Gerade an ehemaligen Kiesgruben können steil abfallende Ufer, kalte Tiefenzonen oder Unterwasserhindernisse gefährlich werden. Deshalb sollte nur dort gebadet werden, wo dies ausdrücklich erlaubt ist.
Flüsse – oft erlaubt, aber nicht immer ratsam
Rechtlich ist das Baden in vielen Flüssen nicht grundsätzlich verboten. Dennoch ist Vorsicht geboten.
Strömungen, Schiffsverkehr, Wehre oder plötzlich wechselnde Wassertiefen können selbst erfahrene Schwimmer überraschen. Deshalb sind ausgewiesene Badestellen auch hier die sicherste Wahl.
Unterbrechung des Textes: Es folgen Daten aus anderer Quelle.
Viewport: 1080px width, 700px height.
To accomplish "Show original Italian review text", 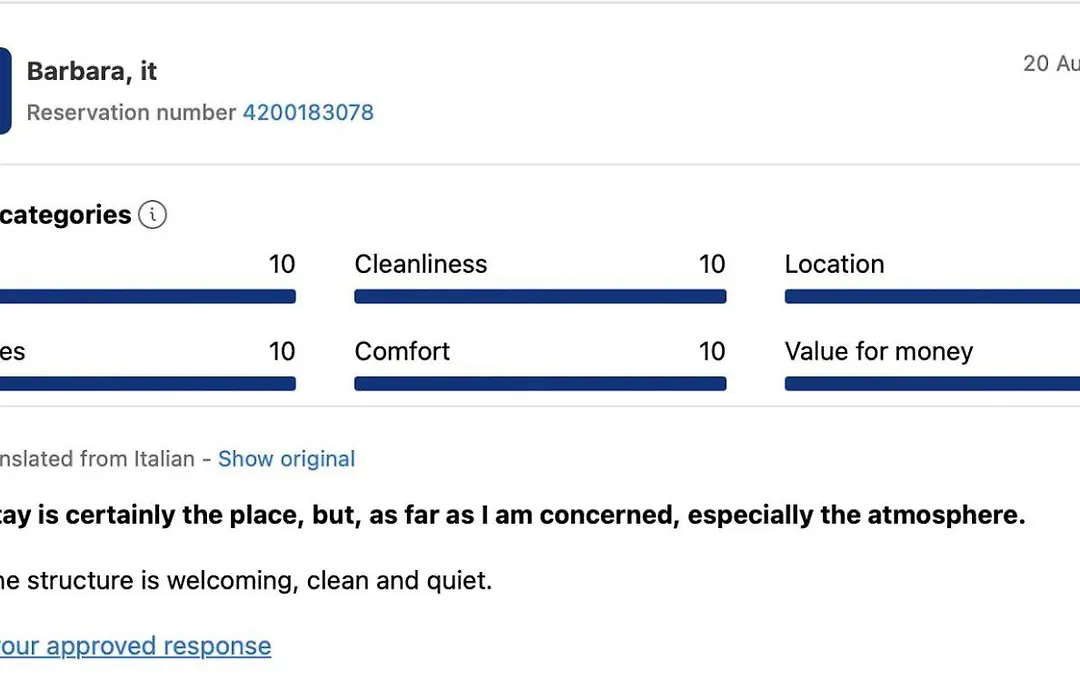I will (287, 459).
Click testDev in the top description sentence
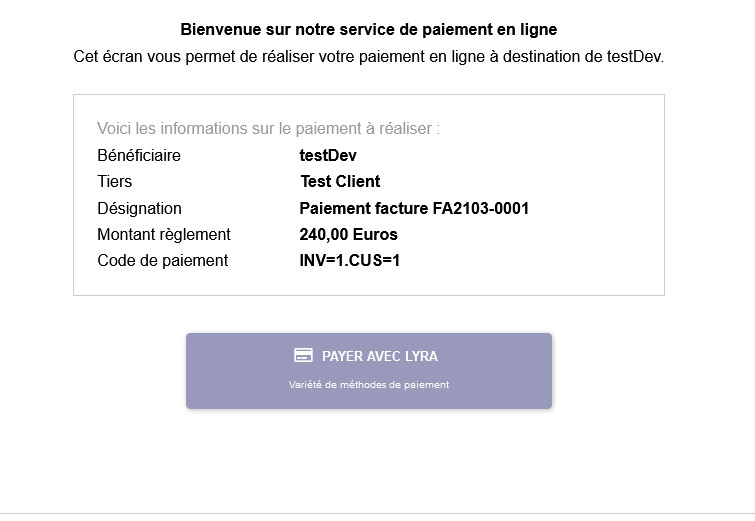Image resolution: width=755 pixels, height=521 pixels. coord(634,56)
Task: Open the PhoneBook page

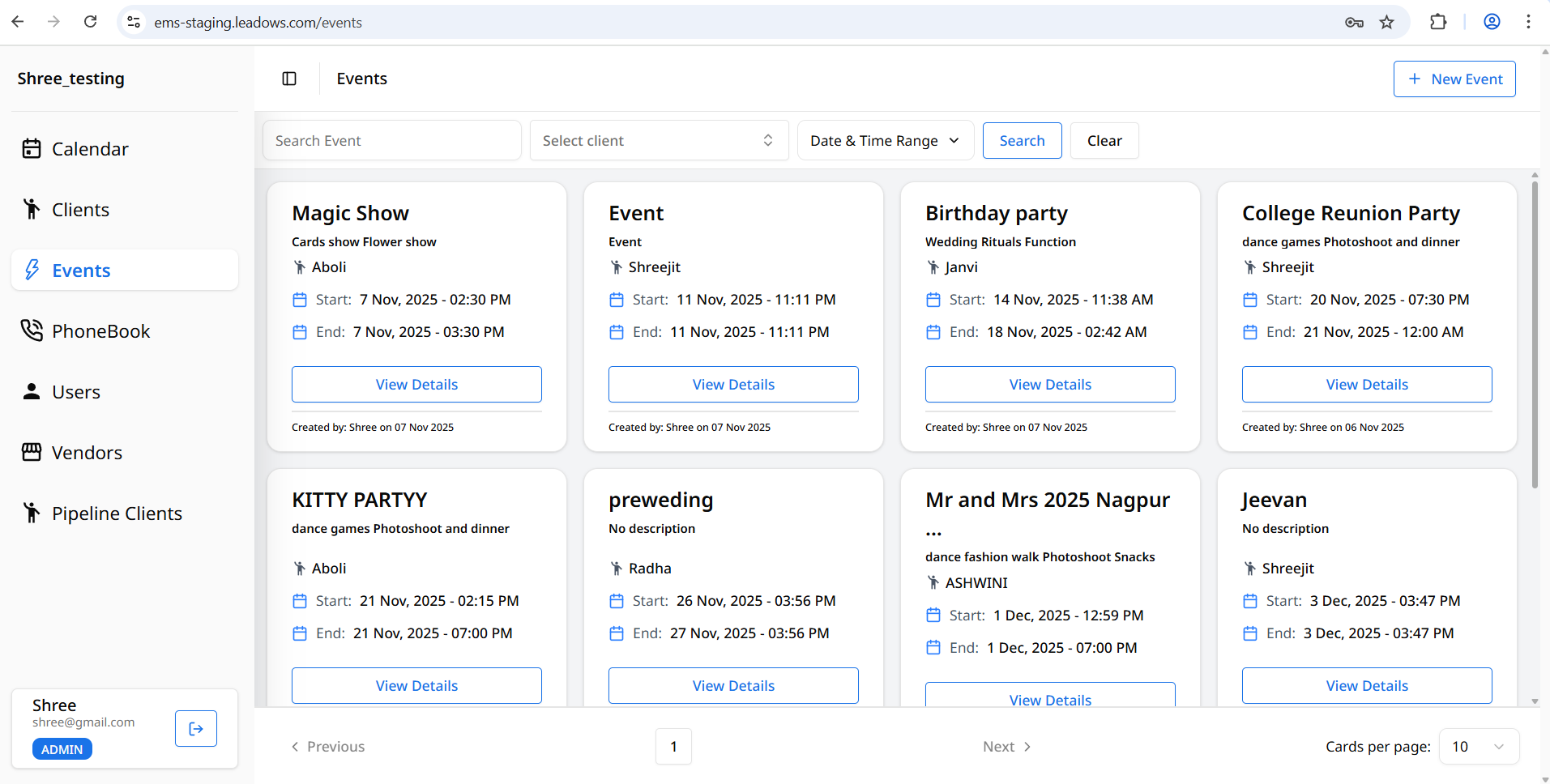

Bäche – meist keine Badegewässer
Kleine Bäche laden zwar zum Abkühlen der Füße ein, eignen sich aber nur selten zum Baden.
Sie sind häufig Lebensraum für Amphibien, Fische und zahlreiche Wasserinsekten. Außerdem können schon wenige Badende den Gewässergrund und die Ufervegetation erheblich beeinträchtigen.
Teiche und Weiher – meist besser in Ruhe lassen
Bei kleinen Teichen und Weihern ist besondere Zurückhaltung angebracht. Viele befinden sich in Privatbesitz und dienen als Fischteiche oder Gartenteiche. Andere sind wertvolle Rückzugsorte für Frösche, Molche, Libellen und viele weitere Tiere.
Schon das Betreten des flachen Ufers kann Laichplätze zerstören oder Wasserpflanzen beschädigen. Deshalb sollten Teiche grundsätzlich nur dann zum Baden genutzt werden, wenn dies ausdrücklich erlaubt ist – was eher die Ausnahme ist.
Warum gibt es überhaupt Badeverbote?
Badeverbote dienen nicht nur der Sicherheit. Oft sollen auch empfindliche Lebensräume geschützt werden. Schilfgürtel sind Brutplätze vieler Vogelarten, flache Ufer dienen Amphibien als Laichgewässer und Unterwasserpflanzen sorgen für sauberes Wasser und bieten zahlreichen Tieren Schutz. Je kleiner ein Gewässer ist, desto stärker wirken sich Störungen durch Badende aus.
Die einfachste Faustregel
Wer sich unsicher ist, badet mit einer einfachen Regel meist richtig:
Baden Sie dort, wo das Baden ausdrücklich vorgesehen oder allgemein üblich ist – beispielsweise an ausgewiesenen Badeseen oder offiziellen Badestellen. Bei kleinen Teichen, Weihern oder unbekannten Gewässern sollte dagegen immer zunächst geprüft werden, ob der Zugang erlaubt ist und ob das Baden überhaupt gestattet und ungefährlich ist.